[Saved data entries]

· · · · ·

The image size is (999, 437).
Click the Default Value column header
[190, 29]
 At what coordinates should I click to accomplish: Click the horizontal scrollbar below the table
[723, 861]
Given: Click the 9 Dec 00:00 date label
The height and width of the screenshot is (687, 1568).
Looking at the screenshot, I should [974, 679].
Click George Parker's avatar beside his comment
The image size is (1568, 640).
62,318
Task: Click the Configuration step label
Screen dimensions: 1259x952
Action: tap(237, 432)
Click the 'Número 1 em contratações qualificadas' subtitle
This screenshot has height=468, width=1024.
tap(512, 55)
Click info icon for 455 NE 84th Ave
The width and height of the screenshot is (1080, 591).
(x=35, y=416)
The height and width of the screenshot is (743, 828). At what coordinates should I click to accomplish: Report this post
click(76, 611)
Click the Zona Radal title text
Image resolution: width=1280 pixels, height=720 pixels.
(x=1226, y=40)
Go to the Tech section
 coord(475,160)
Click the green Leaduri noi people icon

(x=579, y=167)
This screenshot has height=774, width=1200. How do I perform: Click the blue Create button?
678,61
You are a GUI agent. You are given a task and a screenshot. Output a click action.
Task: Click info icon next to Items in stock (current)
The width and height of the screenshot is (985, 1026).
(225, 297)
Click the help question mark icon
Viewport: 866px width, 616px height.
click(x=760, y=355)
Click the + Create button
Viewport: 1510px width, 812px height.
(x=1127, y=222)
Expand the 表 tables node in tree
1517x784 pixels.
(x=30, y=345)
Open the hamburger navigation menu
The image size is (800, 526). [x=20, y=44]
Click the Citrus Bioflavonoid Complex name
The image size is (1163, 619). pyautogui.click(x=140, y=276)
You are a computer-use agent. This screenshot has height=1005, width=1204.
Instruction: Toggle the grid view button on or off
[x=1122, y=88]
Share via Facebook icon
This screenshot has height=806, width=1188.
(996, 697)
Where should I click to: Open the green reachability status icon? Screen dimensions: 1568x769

· · · · ·

== Description of the task ==
Each of the lines from the one holding "Go to the Tech section" through the final line of the entries is to be set down exactly, and no others.

== Answer box ==
Go to the Tech section
 coord(475,160)
Click the green Leaduri noi people icon

(x=579, y=167)
This screenshot has height=774, width=1200. How do I perform: Click the blue Create button?
678,61
You are a GUI agent. You are given a task and a screenshot. Output a click action.
Task: Click info icon next to Items in stock (current)
The width and height of the screenshot is (985, 1026).
(225, 297)
Click the help question mark icon
Viewport: 866px width, 616px height.
click(x=760, y=355)
Click the + Create button
Viewport: 1510px width, 812px height.
(x=1127, y=222)
Expand the 表 tables node in tree
1517x784 pixels.
(x=30, y=345)
Open the hamburger navigation menu
The image size is (800, 526). [x=20, y=44]
Click the Citrus Bioflavonoid Complex name
The image size is (1163, 619). pyautogui.click(x=140, y=276)
You are a computer-use agent. This screenshot has height=1005, width=1204.
Instruction: Toggle the grid view button on or off
[x=1122, y=88]
Share via Facebook icon
This screenshot has height=806, width=1188.
(996, 697)
Where should I click to: Open the green reachability status icon? Screen dimensions: 1568x769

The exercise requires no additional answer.